Material supplied:

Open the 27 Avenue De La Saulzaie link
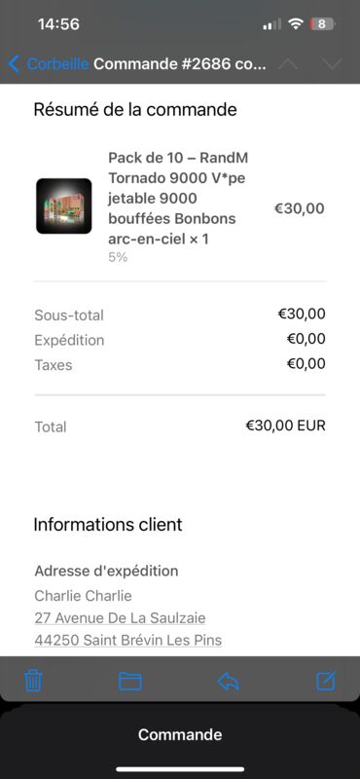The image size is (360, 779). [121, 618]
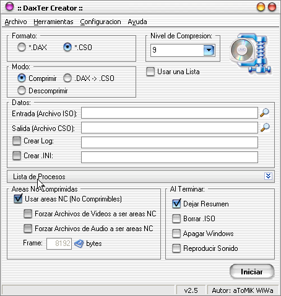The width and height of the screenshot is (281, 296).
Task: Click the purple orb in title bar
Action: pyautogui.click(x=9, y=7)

---

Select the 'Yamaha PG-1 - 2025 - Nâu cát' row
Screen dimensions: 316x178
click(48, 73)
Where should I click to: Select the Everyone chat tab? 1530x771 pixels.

Problem requirements: Work out the number of lines in the records containing the word "Select". Write only that number.

Completed exercise: 2